The invention further relates to an apparatus for separating media into components of different densities.

Various types of vortex separators are known, such as cyclones, which are eddy limiting cylindrical or tapered. The vortex or spinning chamber is generally smooth and the chamber wall is continuous in the direction of the vortex flow. For example, multicyclones can be formed by juxtaposing such independently operating vortex separators. Such a solution is disclosed in U.S. Patent No. 3,747,306. US patent. Furthermore, some patents disclose swirl separators in which two separation swirls are tangentially connected to one another, allowing particles of a certain size to pass from one separation sweep to another.

It is also known to provide a vortex system in which the medium to be separated into its components is tangentially fed between two separation laws. An example of this is provided in U.S. Patent No. 4,248,699. US patent.
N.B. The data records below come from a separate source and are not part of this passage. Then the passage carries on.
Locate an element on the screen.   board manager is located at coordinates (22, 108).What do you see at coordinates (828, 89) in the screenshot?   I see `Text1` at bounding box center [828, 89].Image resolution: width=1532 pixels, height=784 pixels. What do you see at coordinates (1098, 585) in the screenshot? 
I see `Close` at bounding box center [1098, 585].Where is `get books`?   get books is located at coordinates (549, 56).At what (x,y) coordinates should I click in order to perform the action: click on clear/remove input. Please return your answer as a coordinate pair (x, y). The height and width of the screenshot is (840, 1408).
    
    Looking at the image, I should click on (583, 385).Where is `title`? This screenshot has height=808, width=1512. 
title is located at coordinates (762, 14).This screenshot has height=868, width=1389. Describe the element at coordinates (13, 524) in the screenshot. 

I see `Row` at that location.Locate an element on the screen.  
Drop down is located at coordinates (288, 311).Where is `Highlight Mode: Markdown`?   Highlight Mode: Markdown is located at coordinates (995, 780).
The disadvantage of known vortex separators is that the centrifugal force pushes the fluid vortex to be separated against the outer boundary surface. Thus, friction reduces the speed of the separation vortex and causes turbulence near the walls. Friction and the resulting turbulence cause significant energy loss. The lower circumferential velocity reduces the centrifugal force and the separation force. Furthermore, the tubrulence will re-mix the already separated media. The prior art multicyclones are large and heavy. Due to the energy losses due to friction, commercially available vortex separators make it difficult to achieve the high vortex speeds required, for example, to separate gases from gas mixtures. Friction increases significantly as speed increases. Due to the friction inhibiting effect, the medium to be separated on its components does not remain in rotation and thus the separation period is long.

By medium is meant bulk powdery and fibrous solids, liquids, droplets, and gases, and mixtures thereof. Similarly, the term "particle" means solids, droplets, liquid molecules, or gas atoms. The meaning of the separation chamber extends beyond the various vortex chambers to the flow tubes as well as to the flow chambers where separation is effected by centrifugal force.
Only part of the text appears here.